Precise Positioning of Autonomous Mobile Robots through a Fine-Tuned RNN

The precise localization of mobile robots is of utmost importance for many industrial applications, especially when the mobile robot is part of a more complex kinematic chain, such as in a mobile manipulator. Furthermore, precise localization hugely affects the outcome of tasks that rely on an open-loop kinematic computation, such as work-station docking procedures. To achieve a repeatable and precise localization and positioning, mobile robots generally rely on onboard sensors, most commonly 2D laser scanners, whose readings are subjected to noise and numerous disturbing factors ( e.g., materials reluctance). In this work, we propose a recurrent neural network (RNN) based registration system, which uses a pair of consecutive LiDAR readings and estimates a fixed transformation. The capability of RNNs to process contiguous inputs will help neglect errors embedded in punctual laser scanner reading and output a more precise registration estimation.
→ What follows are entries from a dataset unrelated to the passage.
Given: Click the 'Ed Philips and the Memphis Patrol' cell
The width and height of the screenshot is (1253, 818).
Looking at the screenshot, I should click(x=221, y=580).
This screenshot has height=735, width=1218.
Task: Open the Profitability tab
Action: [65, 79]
In such a way, the RNN can estimate a displacement error based on multiple consecutive readings and act as a sensor to be employed in a closed-loop control scheme. After a model architecture and optimization of hyperparameters, the devised model is tested in different scenarios, comparing the AMR precise positioning capability with a classical registration algorithm. The results suggest that an RNN model can greatly improve the registration precision of laser scanner signals and, consequently, the precise positioning efficiency of AMRs.